Mr. Lapierre pledged to help aid groups in Kolkata with half his royalties from the book, which was made into a 1992 movie starring Patrick Swayze. Mr. Lapierre said he carried a thumb-bell used by a rickshaw puller to remind him of the slum — but after several weeks sleeping on a dirt floor in the home of a Polish priest, he said he would check into a five-star hotel.

“Three days of bubble baths,” he told the Associated Press in 1985, “and a taste of scotch.”

Dominique Lapierre was born July 30, 1931, in Châtelaillon-Plage, France, on the Bay of Biscay, into a family that kindled his lifelong interest in travel and writing. His mother was a journalist, and his father was a French diplomat who brought Mr. Lapierre to New Orleans as a teenager during a posting as consul general.

In Louisiana, Mr. Lapierre attended school and developed a love for cars and the open road. He later hitchhiked and traveled across the United States — adventures he incorporated into his first book when he was 19.

Mr. Lapierre graduated in 1952 from Lafayette College in Easton, Pa., and bought a 1937 Chrysler convertible for $30. He and his first wife, Aliette Spitzer, took a road trip honeymoon, driving the car to Mexico and then Los Angeles, where they won $300 on a radio game show when they were almost out of money.

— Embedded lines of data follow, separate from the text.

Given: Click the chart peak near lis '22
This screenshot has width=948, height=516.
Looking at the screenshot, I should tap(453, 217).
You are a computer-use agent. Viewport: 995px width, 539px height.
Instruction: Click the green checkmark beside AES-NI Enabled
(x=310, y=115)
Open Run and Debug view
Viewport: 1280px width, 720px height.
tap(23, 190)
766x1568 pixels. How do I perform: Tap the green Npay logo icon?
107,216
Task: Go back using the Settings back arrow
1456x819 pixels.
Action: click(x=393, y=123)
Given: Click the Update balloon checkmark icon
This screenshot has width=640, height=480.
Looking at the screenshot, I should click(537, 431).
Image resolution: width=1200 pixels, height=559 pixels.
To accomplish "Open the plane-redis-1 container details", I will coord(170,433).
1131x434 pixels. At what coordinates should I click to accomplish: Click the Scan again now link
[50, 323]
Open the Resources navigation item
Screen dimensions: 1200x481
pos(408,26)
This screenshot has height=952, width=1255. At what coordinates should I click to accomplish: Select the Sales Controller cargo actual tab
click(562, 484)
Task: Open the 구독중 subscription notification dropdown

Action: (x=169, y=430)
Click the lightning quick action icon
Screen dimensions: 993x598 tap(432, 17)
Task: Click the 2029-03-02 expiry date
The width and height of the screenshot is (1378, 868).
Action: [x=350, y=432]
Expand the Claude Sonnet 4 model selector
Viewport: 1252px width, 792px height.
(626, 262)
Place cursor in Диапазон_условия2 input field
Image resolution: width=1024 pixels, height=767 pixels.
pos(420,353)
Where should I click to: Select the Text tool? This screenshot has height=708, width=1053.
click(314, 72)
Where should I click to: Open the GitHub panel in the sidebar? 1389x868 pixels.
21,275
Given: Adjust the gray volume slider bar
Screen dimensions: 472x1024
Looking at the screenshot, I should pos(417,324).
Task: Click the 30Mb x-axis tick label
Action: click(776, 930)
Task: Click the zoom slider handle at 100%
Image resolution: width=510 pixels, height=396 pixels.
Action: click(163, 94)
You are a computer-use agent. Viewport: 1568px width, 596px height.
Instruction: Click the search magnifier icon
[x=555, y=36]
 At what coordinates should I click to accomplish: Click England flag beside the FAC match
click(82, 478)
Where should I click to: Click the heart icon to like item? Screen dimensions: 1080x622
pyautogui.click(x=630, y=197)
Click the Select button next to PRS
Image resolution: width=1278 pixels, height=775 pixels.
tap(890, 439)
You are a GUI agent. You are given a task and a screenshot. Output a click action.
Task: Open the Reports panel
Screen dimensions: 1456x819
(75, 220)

Mr. Lapierre sold the Chrysler, and they booked passage on a ship to Japan, and eventually worked their way across Asia and the Middle East. The travels were turned into his second book, “Honeymoon Around the World,” first published in French in 1953 and English in 1957.

Mr. Lapierre was conscripted into the French army, serving as an interpreter with Allied forces in Belgium. There, he met Collins, an American corporal, who took a job with the United Press news agency in Paris after his discharge. Mr. Lapierre was with Paris Match. They decided to try their hand at something bigger — a book about the liberation of Paris.

Its commercial success led them to the next project, “O Jerusalem!” about the birth of the state of Israel, which was adapted into a 2006 film. In 1980, they collaborated on a novel, “The Fifth Horseman,” about a Libyan terrorist plotting to detonate a hydrogen bomb in New York. (Collins died in 2005.)

Mr. Lapierre married Conchon-Lapierre in 1980. In addition to his wife, survivors include a daughter, Alexandra, from his first marriage. Complete information on survivors was not immediately available.

Mr. Lapierre once said his curiosity was so expansive that he would need “10 incarnations” of life to fully explore the world.

“I like the idea that the world never stops,” he said, “that you are never bored.”